> **THE PROBLEM**
In the records below, which lines include "will"? Copy them.

> **EXTRACTED DATA**
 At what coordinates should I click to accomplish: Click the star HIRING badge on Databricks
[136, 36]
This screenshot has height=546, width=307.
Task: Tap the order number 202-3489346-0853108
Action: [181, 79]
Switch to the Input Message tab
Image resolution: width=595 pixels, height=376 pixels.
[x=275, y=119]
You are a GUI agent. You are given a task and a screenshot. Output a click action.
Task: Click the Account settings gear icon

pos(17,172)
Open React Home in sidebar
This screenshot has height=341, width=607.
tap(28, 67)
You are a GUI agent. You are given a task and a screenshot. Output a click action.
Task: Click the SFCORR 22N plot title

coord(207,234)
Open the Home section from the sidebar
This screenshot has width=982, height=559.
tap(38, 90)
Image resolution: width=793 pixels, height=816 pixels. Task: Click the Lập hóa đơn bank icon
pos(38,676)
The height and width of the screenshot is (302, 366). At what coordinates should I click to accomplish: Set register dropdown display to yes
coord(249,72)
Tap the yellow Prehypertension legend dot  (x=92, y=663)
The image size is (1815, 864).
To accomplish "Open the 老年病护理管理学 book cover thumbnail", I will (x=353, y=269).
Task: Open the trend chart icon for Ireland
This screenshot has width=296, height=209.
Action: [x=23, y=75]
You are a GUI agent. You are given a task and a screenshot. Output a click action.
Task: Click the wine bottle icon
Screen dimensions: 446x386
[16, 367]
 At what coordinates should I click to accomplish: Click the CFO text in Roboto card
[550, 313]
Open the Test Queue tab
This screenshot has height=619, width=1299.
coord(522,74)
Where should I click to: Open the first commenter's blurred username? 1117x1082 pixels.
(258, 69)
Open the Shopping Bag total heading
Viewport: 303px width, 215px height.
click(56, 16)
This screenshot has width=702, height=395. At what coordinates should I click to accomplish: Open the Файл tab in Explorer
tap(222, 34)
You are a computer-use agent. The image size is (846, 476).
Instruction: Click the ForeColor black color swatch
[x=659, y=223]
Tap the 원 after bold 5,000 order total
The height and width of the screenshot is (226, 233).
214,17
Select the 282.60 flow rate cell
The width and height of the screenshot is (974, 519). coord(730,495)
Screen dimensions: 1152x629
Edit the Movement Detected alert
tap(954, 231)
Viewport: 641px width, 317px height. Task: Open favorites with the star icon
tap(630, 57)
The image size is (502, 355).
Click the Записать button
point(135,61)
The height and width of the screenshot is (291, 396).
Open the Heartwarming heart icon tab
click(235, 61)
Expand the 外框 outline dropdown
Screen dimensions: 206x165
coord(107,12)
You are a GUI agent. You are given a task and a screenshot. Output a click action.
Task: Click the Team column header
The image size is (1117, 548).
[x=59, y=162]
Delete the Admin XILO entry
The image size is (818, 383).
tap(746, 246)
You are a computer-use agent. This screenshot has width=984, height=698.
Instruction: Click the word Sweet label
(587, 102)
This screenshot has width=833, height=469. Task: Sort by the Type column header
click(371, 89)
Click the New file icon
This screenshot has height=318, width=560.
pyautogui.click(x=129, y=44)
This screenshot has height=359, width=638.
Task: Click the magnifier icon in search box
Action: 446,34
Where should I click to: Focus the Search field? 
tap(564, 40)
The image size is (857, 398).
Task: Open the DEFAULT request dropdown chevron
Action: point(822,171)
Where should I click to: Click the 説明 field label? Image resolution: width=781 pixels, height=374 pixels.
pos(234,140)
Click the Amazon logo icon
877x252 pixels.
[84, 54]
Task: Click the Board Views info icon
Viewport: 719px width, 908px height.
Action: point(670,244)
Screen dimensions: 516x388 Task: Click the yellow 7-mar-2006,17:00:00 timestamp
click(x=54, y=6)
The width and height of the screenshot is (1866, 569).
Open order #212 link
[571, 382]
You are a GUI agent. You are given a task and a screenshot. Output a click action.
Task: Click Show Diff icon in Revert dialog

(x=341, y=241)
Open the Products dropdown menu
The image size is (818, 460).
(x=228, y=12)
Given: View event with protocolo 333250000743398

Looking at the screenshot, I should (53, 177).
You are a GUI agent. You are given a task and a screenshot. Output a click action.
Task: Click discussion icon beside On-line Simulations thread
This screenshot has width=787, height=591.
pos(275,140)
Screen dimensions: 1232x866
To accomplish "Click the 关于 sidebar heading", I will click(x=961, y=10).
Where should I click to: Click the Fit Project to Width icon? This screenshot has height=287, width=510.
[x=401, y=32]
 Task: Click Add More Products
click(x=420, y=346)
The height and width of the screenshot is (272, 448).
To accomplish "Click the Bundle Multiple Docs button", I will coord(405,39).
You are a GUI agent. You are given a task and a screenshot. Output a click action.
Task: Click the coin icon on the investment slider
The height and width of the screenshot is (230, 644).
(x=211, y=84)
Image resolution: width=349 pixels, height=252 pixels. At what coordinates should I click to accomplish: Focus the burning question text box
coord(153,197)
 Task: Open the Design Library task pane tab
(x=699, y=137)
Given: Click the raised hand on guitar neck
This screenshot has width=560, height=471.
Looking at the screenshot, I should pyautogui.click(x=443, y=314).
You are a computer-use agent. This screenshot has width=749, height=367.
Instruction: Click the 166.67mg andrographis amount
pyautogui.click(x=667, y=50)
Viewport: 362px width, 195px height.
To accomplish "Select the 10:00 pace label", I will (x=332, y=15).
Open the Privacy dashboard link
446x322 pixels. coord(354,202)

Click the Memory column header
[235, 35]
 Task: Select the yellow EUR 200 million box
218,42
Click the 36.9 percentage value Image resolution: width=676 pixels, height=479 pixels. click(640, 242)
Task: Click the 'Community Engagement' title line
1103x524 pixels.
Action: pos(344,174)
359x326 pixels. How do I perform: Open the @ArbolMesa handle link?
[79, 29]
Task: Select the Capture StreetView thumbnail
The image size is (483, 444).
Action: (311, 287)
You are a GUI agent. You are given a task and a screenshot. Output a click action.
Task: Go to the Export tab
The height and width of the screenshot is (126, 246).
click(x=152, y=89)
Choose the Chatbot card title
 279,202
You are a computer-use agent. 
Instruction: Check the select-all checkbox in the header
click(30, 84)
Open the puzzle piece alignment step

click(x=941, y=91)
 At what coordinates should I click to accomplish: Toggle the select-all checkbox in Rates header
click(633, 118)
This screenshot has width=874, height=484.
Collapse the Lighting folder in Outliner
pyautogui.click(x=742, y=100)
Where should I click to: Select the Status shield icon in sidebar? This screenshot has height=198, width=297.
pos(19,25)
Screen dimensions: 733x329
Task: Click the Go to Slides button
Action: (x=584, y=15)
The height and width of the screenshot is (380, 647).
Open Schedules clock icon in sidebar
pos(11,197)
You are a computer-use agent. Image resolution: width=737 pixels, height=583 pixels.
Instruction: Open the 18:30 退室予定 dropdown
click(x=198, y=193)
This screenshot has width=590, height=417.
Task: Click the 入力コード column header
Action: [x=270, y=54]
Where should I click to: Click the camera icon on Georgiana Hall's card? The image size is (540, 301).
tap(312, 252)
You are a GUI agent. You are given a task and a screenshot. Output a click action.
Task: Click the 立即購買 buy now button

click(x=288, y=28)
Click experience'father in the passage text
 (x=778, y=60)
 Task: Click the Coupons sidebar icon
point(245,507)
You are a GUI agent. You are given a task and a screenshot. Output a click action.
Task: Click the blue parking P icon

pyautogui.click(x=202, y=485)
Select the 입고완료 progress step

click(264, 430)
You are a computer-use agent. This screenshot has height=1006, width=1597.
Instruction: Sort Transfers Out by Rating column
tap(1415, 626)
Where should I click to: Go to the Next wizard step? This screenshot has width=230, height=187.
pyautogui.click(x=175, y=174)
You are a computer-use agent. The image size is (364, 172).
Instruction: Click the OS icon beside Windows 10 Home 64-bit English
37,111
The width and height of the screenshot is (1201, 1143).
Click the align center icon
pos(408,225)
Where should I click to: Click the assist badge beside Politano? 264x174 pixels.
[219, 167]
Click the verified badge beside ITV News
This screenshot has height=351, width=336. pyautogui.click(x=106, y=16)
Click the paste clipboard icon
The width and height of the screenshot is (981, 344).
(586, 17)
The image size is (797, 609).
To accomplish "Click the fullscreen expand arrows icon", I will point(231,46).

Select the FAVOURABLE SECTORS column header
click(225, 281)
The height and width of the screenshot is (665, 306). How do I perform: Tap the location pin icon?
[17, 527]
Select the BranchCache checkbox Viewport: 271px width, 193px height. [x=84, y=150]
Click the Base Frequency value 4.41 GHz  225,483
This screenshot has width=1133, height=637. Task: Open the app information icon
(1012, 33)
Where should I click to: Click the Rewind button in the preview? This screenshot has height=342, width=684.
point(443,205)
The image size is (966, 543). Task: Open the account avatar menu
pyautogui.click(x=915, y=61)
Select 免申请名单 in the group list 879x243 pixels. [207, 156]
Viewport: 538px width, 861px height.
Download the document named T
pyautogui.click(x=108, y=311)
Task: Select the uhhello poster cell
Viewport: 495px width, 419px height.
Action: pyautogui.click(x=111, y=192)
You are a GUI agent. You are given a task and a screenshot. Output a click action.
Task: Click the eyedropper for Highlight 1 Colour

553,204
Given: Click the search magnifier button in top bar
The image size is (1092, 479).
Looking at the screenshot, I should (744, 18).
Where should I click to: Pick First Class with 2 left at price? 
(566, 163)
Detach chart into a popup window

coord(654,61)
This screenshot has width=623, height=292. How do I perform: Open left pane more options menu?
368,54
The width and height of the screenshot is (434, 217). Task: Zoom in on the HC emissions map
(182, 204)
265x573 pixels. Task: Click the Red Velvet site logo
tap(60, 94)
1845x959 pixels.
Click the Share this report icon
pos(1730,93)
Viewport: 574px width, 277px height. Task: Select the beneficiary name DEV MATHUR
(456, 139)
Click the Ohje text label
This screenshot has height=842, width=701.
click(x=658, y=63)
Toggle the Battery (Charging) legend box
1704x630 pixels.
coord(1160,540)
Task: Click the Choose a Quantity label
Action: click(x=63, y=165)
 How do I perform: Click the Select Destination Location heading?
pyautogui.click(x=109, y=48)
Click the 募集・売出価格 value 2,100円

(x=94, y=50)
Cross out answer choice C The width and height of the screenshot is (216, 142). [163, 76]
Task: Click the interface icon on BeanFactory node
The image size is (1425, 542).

> **RESULT**
To accomplish "Open the 老年病护理管理学 book cover thumbnail", I will (x=353, y=269).
To accomplish "Click the 关于 sidebar heading", I will click(x=961, y=10).
To accomplish "Click the Bundle Multiple Docs button", I will coord(405,39).
To accomplish "Select the 10:00 pace label", I will (x=332, y=15).
To accomplish "Click the fullscreen expand arrows icon", I will point(231,46).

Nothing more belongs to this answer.